■ YOUR ASSIGNMENT
In the listing below, find the line containing "Launch the ap-northeast-1-r2 resource" and the line containing "Expand the NWServ module node". Repeat exactly those two lines and every line between them.

■ DATA SHOWN
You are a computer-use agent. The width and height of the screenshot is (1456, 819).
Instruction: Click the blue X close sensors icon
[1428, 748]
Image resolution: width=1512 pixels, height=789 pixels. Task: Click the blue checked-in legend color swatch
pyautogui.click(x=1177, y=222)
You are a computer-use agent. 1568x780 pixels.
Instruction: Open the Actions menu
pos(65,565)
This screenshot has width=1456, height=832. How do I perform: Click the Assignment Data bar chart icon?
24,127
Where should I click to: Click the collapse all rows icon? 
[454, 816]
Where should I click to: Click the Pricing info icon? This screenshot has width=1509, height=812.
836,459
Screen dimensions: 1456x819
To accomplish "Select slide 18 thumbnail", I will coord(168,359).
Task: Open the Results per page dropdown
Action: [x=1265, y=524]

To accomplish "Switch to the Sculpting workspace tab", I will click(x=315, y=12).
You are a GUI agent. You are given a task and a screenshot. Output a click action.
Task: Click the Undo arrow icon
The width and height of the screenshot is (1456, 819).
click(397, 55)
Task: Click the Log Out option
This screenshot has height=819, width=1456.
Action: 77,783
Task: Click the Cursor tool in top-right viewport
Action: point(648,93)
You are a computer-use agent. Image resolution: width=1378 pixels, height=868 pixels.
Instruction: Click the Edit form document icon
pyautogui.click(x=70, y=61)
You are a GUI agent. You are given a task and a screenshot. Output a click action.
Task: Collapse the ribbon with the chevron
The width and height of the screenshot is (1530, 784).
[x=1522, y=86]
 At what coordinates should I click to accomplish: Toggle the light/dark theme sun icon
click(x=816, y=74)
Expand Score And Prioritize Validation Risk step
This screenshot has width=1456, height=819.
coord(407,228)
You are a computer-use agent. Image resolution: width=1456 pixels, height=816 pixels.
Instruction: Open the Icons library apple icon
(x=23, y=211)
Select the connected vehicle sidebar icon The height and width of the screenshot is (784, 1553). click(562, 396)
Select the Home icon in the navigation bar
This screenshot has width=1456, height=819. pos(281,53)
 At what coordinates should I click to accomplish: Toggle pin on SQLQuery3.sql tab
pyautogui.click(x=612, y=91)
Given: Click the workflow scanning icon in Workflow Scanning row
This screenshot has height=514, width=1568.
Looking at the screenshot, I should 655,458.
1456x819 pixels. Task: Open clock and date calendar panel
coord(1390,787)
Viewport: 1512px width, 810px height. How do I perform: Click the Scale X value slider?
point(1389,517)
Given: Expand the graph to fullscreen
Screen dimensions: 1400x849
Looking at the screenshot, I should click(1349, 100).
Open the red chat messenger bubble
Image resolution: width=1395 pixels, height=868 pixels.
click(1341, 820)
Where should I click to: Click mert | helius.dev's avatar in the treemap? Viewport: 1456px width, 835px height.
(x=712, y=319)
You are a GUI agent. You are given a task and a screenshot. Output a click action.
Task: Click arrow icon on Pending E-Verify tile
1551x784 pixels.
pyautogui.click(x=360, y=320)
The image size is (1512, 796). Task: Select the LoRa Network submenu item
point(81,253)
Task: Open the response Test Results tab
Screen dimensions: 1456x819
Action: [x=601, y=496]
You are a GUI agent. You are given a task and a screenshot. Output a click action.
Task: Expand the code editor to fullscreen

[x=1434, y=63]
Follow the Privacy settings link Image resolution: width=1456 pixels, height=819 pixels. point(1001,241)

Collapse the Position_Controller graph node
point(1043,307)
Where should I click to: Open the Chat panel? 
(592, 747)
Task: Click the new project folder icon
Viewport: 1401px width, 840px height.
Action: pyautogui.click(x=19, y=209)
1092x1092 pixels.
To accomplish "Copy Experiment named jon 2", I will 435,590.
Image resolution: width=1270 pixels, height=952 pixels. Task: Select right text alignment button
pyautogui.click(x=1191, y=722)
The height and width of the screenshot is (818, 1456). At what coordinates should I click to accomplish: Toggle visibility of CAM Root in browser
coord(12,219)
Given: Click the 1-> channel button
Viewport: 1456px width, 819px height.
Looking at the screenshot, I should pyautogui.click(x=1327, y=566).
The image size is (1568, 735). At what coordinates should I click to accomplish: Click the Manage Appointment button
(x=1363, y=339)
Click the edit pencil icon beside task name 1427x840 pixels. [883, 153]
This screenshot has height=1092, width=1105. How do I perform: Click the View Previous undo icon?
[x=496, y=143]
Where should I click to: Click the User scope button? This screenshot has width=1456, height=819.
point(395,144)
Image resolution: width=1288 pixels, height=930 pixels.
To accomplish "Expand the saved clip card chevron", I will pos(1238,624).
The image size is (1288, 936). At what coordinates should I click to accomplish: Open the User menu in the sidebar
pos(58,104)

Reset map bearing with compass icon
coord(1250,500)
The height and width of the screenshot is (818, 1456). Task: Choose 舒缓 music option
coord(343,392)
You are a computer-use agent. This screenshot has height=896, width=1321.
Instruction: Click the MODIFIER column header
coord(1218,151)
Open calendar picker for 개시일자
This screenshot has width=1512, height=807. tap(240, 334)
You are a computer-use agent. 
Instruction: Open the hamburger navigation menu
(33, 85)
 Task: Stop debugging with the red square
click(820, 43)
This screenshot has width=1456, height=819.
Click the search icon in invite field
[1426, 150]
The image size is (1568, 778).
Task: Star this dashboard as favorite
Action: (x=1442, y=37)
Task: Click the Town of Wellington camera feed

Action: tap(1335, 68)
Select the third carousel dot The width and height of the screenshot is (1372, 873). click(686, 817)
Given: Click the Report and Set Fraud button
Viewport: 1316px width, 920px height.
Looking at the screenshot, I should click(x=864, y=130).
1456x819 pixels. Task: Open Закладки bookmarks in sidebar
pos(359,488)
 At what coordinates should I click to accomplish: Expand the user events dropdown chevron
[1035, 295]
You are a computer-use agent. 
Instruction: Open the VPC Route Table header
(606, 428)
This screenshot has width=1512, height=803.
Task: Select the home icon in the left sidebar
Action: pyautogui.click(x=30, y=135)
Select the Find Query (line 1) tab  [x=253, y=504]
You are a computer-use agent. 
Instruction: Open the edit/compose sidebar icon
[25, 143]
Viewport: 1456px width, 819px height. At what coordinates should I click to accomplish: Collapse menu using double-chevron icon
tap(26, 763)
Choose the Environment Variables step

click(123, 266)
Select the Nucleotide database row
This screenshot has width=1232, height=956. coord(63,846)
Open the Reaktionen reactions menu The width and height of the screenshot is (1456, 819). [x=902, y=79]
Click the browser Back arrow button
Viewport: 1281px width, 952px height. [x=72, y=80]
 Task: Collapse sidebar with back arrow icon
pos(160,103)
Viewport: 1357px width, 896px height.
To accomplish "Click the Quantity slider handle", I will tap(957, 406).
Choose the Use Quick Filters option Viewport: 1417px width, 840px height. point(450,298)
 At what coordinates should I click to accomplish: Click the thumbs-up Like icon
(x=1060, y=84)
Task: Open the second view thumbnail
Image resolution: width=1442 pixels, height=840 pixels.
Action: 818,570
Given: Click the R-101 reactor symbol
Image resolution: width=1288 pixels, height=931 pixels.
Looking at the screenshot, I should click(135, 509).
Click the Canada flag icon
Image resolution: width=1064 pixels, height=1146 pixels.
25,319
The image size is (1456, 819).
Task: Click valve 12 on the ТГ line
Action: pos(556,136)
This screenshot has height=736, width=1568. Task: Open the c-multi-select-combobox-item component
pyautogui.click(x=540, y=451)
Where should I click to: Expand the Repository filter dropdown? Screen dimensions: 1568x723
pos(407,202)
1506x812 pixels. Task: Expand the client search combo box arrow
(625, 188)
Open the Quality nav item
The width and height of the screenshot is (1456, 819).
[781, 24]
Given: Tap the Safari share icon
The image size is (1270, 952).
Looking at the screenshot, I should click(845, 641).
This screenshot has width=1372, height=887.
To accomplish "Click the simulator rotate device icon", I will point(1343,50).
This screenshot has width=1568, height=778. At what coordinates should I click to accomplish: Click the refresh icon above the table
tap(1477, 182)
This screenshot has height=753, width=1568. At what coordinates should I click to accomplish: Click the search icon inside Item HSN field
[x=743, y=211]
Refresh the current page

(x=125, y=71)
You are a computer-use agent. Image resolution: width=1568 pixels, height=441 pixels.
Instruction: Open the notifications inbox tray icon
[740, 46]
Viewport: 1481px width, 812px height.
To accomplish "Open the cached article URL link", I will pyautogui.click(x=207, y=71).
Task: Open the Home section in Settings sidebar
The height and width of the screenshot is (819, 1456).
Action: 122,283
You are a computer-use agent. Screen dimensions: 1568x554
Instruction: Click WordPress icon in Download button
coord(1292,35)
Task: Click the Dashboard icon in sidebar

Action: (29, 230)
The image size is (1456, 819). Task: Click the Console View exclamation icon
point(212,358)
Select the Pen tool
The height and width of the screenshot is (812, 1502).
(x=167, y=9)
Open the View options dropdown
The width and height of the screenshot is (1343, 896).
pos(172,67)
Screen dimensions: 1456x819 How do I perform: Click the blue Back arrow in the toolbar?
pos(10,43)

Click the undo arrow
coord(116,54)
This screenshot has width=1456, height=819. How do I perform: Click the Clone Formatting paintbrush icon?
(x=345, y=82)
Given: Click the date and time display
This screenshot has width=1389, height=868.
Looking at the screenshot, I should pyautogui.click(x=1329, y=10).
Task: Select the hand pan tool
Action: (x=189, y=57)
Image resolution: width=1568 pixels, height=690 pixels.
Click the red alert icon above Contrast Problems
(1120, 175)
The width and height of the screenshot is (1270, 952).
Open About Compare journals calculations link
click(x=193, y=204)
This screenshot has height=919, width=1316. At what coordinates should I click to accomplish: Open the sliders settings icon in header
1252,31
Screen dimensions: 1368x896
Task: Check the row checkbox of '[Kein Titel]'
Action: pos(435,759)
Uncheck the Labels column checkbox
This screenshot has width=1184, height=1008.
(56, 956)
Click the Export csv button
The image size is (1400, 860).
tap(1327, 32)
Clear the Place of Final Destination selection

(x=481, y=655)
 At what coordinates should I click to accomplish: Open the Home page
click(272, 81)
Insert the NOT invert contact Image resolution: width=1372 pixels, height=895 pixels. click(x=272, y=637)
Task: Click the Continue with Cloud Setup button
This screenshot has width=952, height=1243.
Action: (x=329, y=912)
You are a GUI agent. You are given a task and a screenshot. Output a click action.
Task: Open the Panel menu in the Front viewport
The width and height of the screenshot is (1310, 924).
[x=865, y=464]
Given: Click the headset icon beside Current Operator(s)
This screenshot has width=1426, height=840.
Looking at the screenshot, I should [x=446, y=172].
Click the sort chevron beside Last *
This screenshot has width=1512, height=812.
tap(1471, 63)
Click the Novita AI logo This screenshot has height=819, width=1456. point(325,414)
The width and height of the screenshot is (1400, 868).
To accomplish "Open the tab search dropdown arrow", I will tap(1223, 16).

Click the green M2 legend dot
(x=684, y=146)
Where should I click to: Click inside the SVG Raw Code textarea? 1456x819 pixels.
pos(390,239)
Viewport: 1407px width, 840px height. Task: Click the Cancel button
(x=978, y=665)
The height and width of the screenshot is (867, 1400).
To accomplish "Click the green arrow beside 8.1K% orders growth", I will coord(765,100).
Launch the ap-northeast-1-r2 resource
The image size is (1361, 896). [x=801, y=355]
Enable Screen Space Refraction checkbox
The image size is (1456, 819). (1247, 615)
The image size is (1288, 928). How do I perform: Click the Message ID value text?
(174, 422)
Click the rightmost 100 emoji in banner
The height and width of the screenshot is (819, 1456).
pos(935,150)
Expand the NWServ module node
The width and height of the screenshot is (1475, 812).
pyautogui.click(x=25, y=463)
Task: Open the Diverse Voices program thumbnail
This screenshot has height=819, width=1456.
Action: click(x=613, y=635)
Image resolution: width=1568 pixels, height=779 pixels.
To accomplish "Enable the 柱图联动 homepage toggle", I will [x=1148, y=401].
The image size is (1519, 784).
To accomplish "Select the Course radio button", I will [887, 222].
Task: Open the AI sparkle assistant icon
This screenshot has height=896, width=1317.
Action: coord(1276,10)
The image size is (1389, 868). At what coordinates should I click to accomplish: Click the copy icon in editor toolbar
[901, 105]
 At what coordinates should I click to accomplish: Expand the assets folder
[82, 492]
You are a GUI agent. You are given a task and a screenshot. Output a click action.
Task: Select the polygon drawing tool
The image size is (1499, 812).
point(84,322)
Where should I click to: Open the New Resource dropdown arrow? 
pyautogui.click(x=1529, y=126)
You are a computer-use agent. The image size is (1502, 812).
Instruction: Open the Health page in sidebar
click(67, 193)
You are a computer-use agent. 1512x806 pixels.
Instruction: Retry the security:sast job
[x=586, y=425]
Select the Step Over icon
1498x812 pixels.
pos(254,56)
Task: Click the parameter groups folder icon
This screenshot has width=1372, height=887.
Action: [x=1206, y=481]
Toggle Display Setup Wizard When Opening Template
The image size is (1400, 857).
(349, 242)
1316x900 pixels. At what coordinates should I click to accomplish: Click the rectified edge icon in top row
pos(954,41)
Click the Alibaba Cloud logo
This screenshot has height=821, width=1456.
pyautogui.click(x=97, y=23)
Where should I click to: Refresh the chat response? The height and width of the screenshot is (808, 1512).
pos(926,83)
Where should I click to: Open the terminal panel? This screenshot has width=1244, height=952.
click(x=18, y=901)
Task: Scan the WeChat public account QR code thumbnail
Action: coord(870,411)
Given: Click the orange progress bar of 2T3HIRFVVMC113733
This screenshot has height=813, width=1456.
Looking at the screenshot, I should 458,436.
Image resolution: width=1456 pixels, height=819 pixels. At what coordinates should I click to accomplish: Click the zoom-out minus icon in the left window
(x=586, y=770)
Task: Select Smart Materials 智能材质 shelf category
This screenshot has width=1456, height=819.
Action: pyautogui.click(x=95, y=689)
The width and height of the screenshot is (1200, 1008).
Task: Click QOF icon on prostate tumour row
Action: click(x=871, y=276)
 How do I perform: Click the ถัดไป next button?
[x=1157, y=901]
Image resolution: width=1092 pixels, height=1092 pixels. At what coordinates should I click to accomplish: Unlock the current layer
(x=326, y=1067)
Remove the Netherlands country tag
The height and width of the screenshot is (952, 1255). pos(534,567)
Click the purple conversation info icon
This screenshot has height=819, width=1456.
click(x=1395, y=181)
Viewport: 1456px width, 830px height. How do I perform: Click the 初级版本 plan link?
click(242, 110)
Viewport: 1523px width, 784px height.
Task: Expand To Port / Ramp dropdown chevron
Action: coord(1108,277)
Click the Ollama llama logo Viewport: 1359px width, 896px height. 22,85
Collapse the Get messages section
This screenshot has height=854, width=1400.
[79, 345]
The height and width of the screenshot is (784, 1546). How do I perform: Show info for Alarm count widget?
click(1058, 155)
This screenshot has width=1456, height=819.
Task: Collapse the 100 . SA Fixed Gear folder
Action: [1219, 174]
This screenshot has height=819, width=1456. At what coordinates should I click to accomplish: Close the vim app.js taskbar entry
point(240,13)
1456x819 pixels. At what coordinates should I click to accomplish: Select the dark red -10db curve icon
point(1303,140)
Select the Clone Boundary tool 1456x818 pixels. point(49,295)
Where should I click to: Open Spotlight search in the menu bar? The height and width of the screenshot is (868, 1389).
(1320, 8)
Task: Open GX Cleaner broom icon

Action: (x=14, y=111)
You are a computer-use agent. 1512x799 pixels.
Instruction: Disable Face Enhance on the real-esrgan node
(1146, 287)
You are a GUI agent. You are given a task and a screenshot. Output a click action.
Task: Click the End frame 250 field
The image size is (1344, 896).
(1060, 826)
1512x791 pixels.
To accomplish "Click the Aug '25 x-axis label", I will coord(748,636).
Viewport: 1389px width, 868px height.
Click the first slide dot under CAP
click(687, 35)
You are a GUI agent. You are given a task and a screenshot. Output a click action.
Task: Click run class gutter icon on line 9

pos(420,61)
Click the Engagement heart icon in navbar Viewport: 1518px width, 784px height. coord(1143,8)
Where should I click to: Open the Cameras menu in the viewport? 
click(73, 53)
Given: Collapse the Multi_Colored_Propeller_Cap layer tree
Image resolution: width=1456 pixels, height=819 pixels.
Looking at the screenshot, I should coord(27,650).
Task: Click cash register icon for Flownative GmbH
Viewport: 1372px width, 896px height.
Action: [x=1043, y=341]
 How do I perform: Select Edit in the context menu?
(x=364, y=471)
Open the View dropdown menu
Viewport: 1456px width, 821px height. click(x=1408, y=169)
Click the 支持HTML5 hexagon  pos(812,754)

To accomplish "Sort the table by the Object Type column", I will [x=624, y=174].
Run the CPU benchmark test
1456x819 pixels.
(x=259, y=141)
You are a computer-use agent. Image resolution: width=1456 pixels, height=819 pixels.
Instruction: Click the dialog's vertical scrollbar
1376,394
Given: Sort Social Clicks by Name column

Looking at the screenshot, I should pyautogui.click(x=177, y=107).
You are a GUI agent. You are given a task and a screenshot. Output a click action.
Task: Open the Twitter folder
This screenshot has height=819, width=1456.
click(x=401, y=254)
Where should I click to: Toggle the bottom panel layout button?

■ TASK ANSWER
Launch the ap-northeast-1-r2 resource
The image size is (1361, 896). [x=801, y=355]
Enable Screen Space Refraction checkbox
The image size is (1456, 819). (1247, 615)
The image size is (1288, 928). How do I perform: Click the Message ID value text?
(174, 422)
Click the rightmost 100 emoji in banner
The height and width of the screenshot is (819, 1456).
pos(935,150)
Expand the NWServ module node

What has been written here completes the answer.